--- TASK INPUTS Enclosed Below ---
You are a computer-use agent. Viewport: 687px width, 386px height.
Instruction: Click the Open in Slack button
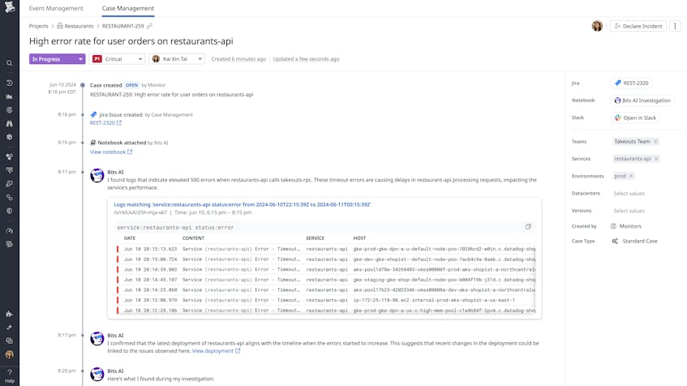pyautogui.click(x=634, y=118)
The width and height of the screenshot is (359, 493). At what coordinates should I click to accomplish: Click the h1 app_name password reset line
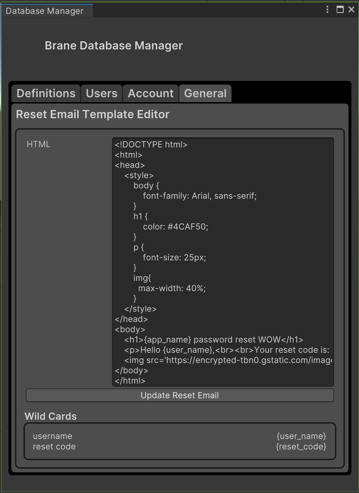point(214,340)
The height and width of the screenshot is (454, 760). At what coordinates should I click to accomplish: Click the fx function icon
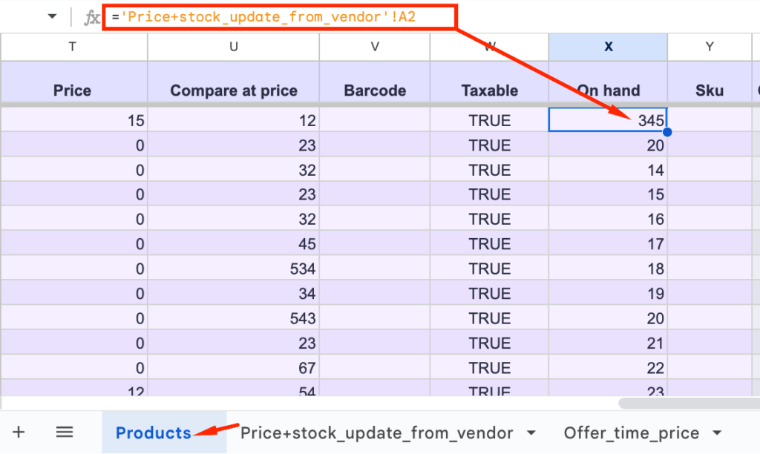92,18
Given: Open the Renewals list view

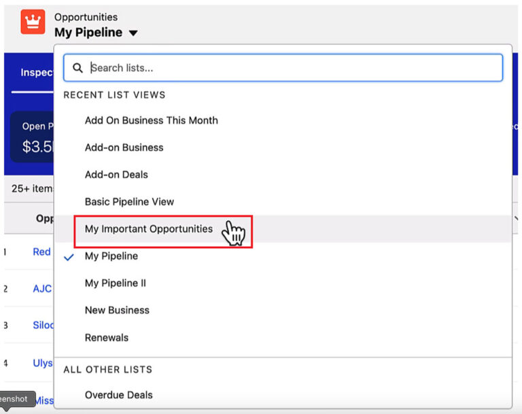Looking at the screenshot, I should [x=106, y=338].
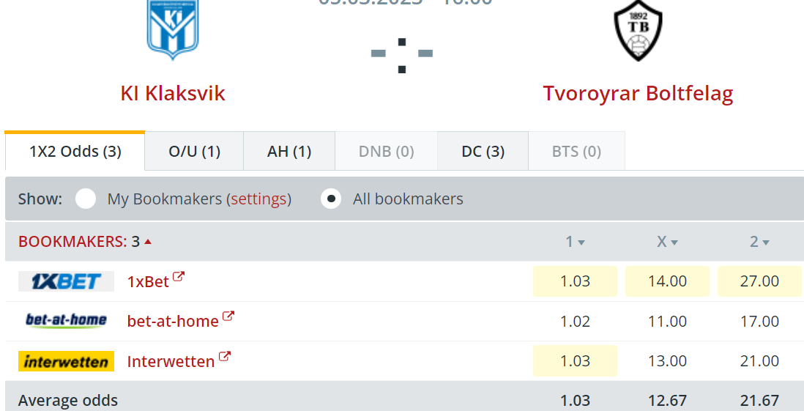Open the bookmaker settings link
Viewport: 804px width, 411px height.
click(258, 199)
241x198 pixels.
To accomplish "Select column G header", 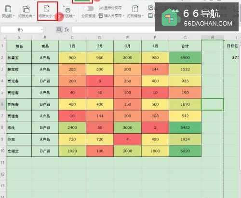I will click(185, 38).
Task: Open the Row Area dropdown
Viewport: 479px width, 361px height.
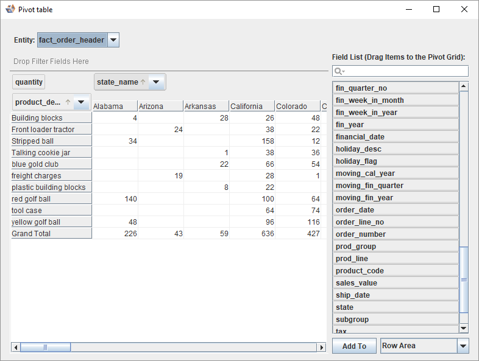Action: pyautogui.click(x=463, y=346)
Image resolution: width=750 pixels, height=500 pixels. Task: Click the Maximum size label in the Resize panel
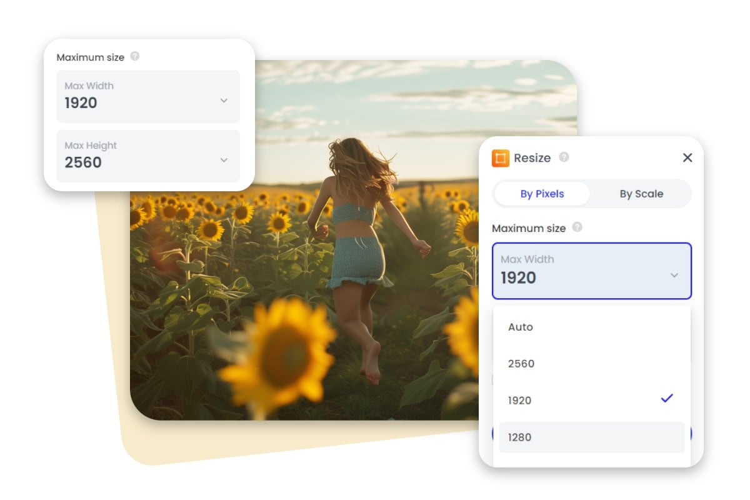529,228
--- End of Enclosed TASK INPUTS ---
WHAT IS EXPECTED: Your answer must be an exact copy of the lines from the line with "Viewport: 479px width, 361px height." to the final line of the data, both ends included, and no pictures.

OUTPUT OF THE TASK:
Viewport: 479px width, 361px height.
Action: pyautogui.click(x=463, y=346)
Image resolution: width=750 pixels, height=500 pixels. Task: Click the Maximum size label in the Resize panel
529,228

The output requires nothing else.